There's still a chance for the Nintendo Switch 2 to launch this year. Exactly two months ago, the Japanese publication Nikkei wrote that March 2025 was the most likely release window for the new console as it allowed Nintendo to produce enough consoles to sell to consumers.
However, Samsung leaker Connor (OreXda) wrote this morning on Twitter/X:
The Nintendo Switch 2 is expected to launch as early as the second half of this year. Significant contracts have already been negotiated in the component industry for initial production.

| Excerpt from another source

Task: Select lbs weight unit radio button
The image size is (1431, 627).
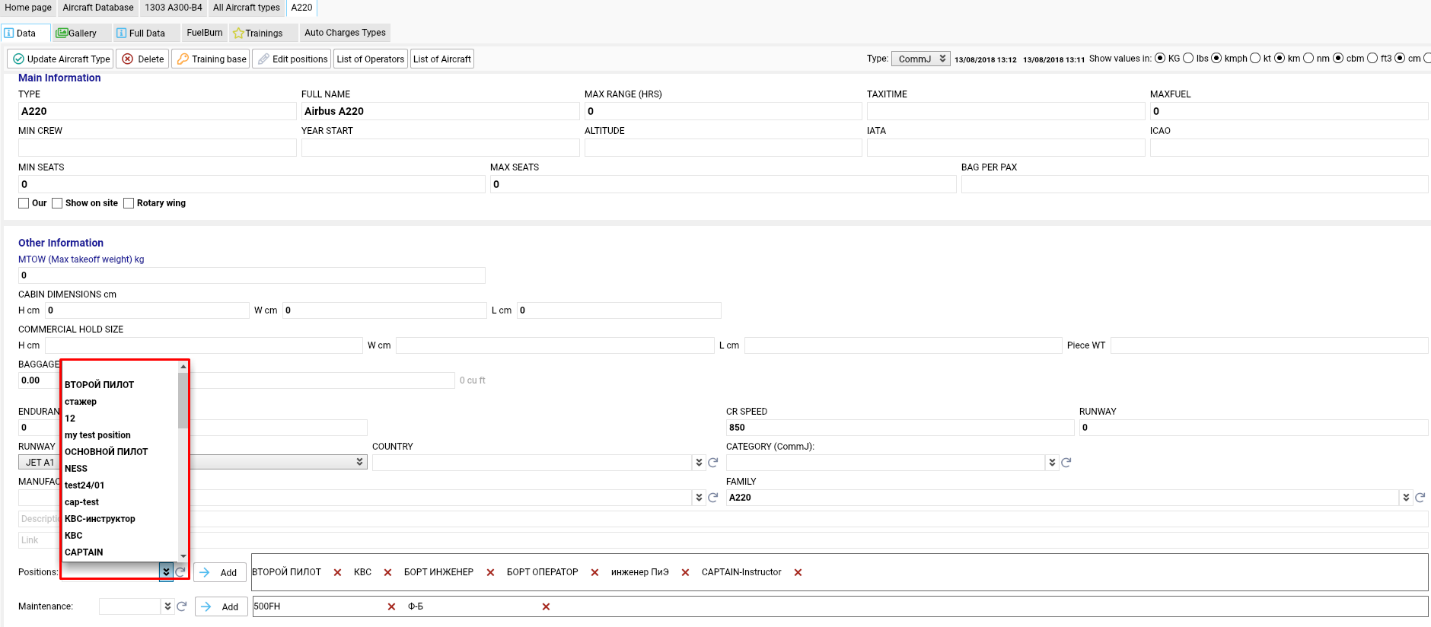Action: [x=1188, y=58]
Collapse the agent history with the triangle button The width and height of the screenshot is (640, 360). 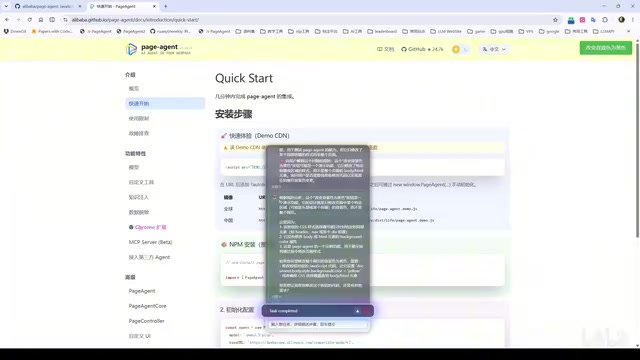coord(357,311)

From this information (which should be taken as a rumor, even though OreXda proved to know quite a bit about Samsung chipsets), we can guess that the OLED Nintendo Switch 2 is already in production but will be released sometime after the LCD model. An Omdia analyst also said earlier this year that the next Nintendo console would be released in 2024, equipped with an 8-inch LCD screen.
Let's recap what we know about the Nintendo Switch 2 from earlier credible rumors. The NVIDIA Tegra 239 SoC will combine Ampere GPU architecture with 1280 CUDA Cores and 8 Cortex A78 Arm CPU cores with 12 GB of RAM. Game cards should use a Samsung 5th Generation V-NAND with up to 1.4 GB/S Read Speed.
The console is expected to support NVIDIA DLSS Super Resolution and Ray Reconstruction (the Nintendo Switch 2 will also have hardware ray tracing capabilities, thanks to its GPU architecture), but not DLSS Frame Generation. Even with these technologies, it won't be able to match the performance of the lowest current-generation console, the Xbox Series S.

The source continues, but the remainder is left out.